→ Task statement
Among the lines below, output only those between the line holding "Given: Click the green 图片消息 icon" and the line holding "This screenshot has width=1512, height=790.", inclusive, exactly as written and with no pictures.

::: Task data :::

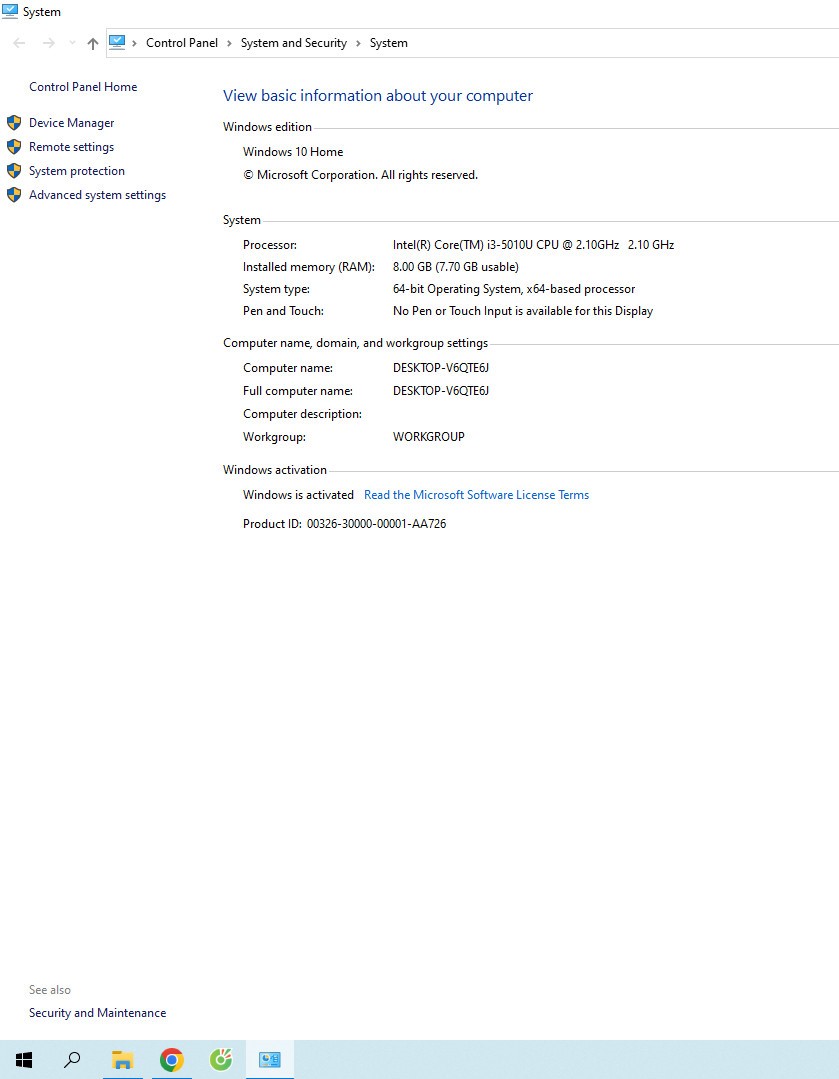Open taskbar search magnifier
The width and height of the screenshot is (839, 1079).
(x=72, y=1060)
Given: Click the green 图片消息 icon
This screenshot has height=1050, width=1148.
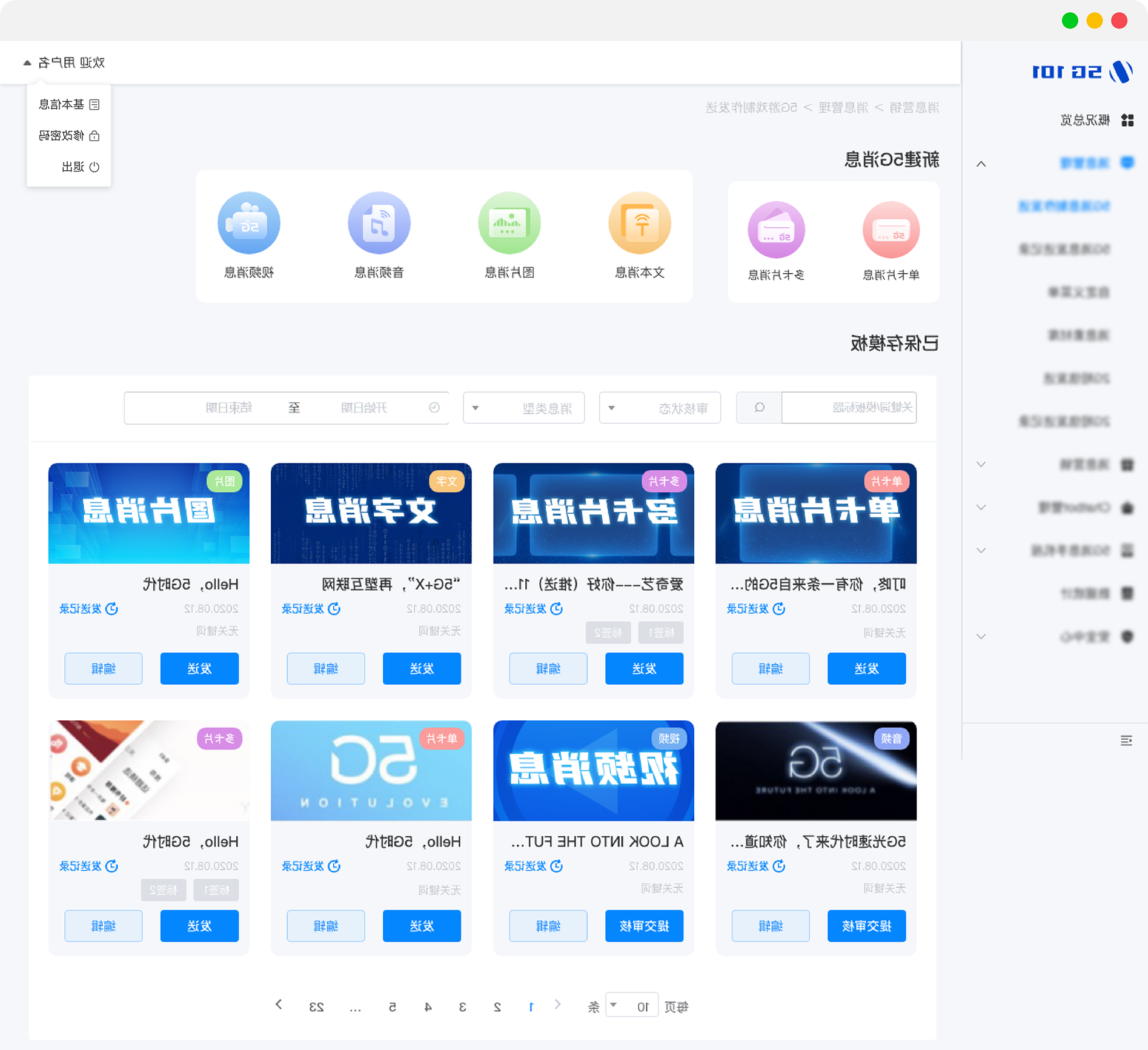Looking at the screenshot, I should (509, 223).
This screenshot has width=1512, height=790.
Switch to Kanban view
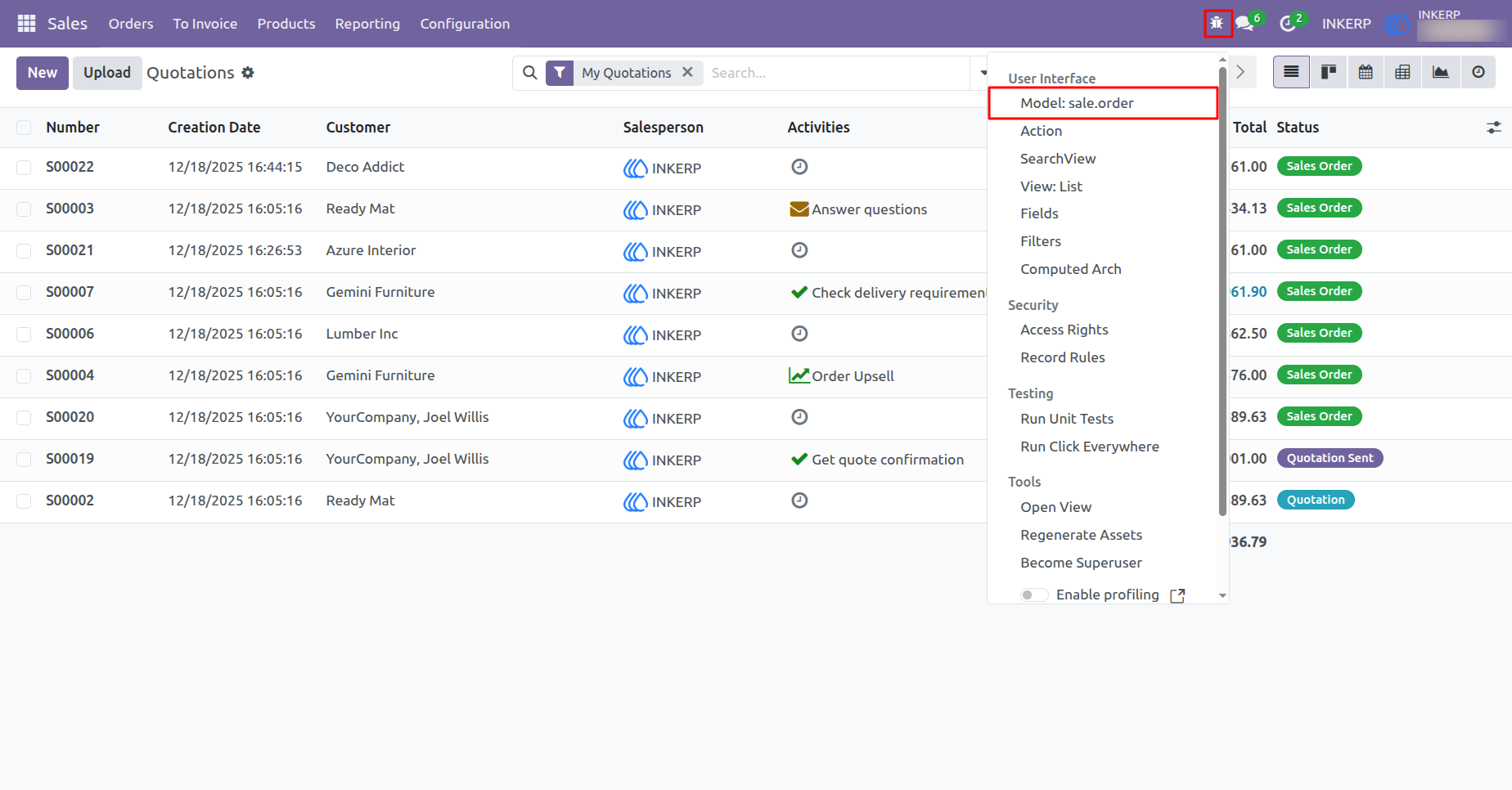[1329, 72]
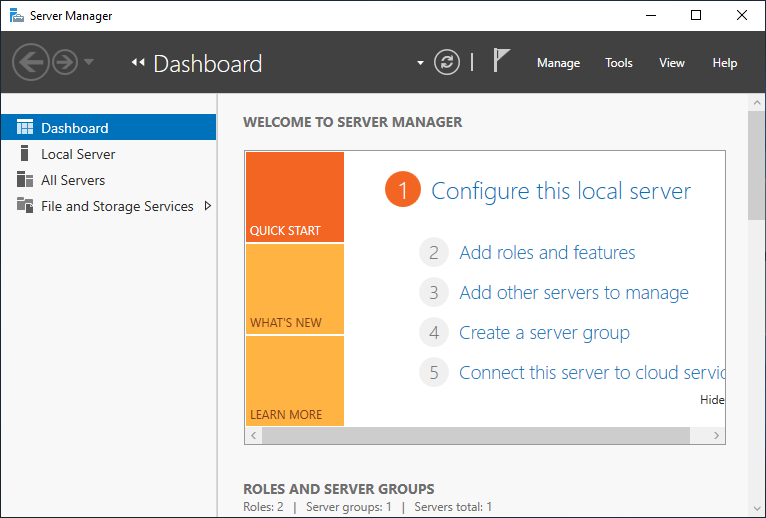Click the forward navigation arrow button
The image size is (766, 518).
coord(65,63)
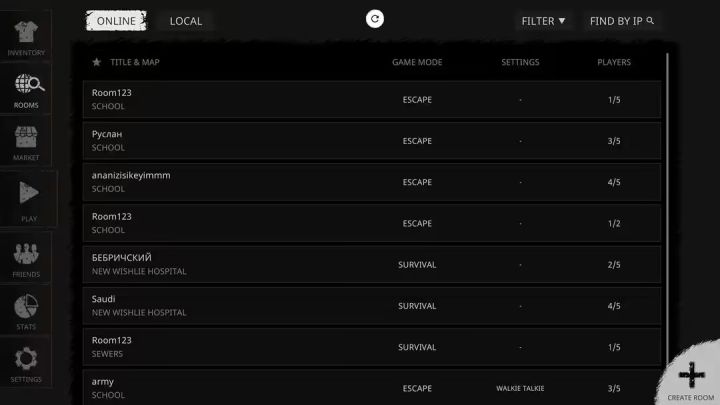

:::

→ Answer section
Given: Click the green 图片消息 icon
This screenshot has height=1050, width=1148.
Looking at the screenshot, I should (509, 223).
This screenshot has width=1512, height=790.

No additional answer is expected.